Sunday, June 29, 2008

"Mag dahling, you're being a BORE"

Ten bucks to anyone who can guess which movie that's from? If you guessed Breakfast at Tiffany's, you're right (sorry, I was kidding about that 10-dollar bit). Ok, so you may feel your life is a tad boring lately, unlike Holly's, what with all this saving and frugality weighing you down, but don't fret. Even if when you end up rich, you might still be a YAWN in all your bright-eyed, bushy-tailed glory.

That's because YAWNs (Young And Wealthy but Normals) are the new Gen Xers and Yers, according to an April 2008 Associated Press article.

When you imagine what the CEO of Facebook, or co-CEOs of Google do on a daily basis, what comes to mind? You probably envision them jetting around the world in their private planes, sipping on the finest Dom Perignon '53, a la James Bond, traveling to exotic locales with exotic women in tow and piddling the days away on golf courses, yachts, and in Bentleys, right? Well, Odd Job, meet Rik Wehbring.

Thirty-seven-year-old Rik -- who worked for multiple startups -- lives on $50,000 a year in San Francisco, where his rent costs about 40% of his budgeted money. He doesn't own a TV, drives a Toyota Prius, shops for food at the local farmers' market and owns a $20 mp3 player that "works just fine." Oh, and I forgot to mention, he's also a dot-com millionaire.

Rik is what's come to be coined as a YAWN by the London Sunday Telegraph, and he's one of many who've proven that it's so yesterday to live a life of excess. In fact, it's a downright bore.

YAWNs live small, but it's because they already have everything they want.
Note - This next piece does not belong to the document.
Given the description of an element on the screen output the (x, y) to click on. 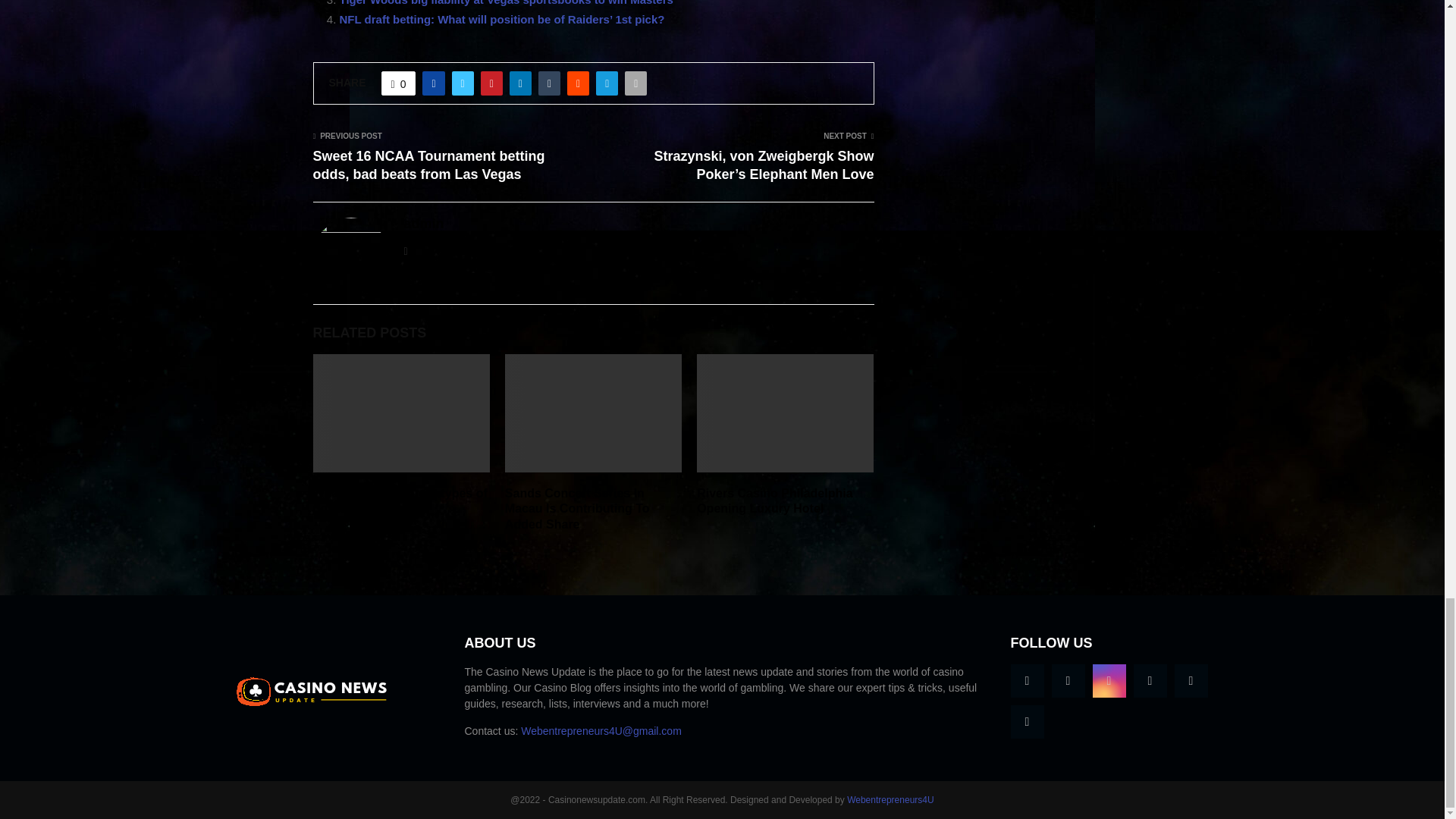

They live on just enough to be comfortable and despise being pretentious or brag-worthy. For us budgeters and savers, it might come as a surprise to learn one day, if we ever attain YAWN status, that being rich is just a state of mind, and all those sports cars and sail boats are better left to other people that crave them in one form or another.

Rik isn't one of them. "I don't need a lot of material possessions," he said in the article. "I haven't had to buy anything in a while."

It comes as no surprise to learn, then, that YAWNs loathe ostentation.

When Ray Sidney, a software engineer at Google, cashed in his stock options in 2003, they yielded him more money than he could ever spend in one lifetime. (Quite possibly billions, but he wouldn't say.) What would you do with billions of dollars? Ray decided he wanted to retire in a four-bedroom house in Stateline, Nevada, and give most of his money away to charity.

His donations have ranged from giving $1 million to a bus company to help launch a route to provide public transportation to casino workers, giving $400,000 to help build an arts center, and giving $1.7 million to a local high school to build a football field and track. This is all on top of his millions of dollars of donations he's given to charities to try to cure diseases or save the world.

So how does he get his kicks? He did buy a single-engine plane he flies about once a week to visit his girlfriend in San Francisco. But that's basically the extent of it. I did find it odd that he chose to move to Nevada of all places and not bring his girlfriend along. Or just buy her diamond ring for that matter and call it a day. But perhaps Nevada wasn't her bag, or....well, this isn't really the point of the whole story.

The point is is that for some people (especially YAWNs), $50 for the powder room might be all that's needed, which is a both pleasant and humbling surprise. Holly would be proud.


Secret Asian Man said...

I like the idea of being a YAWN actually. To be honest I'm a poor man's YAWN right now due to the fact that I may not be making much but I got enough to pay rent, pay for gas, have a netflix account, go out 2 or 3 times a week, and travel a few times in the year. The only real difference I can see with more money is eating steak and lobster more and living without roommates.

Crystal said...

I like the idea of being a YAWN too! I really do think that living a life of excess isn't for everyone, especially when you take into account how the rest of the world lives in general. It would make me feel guilty.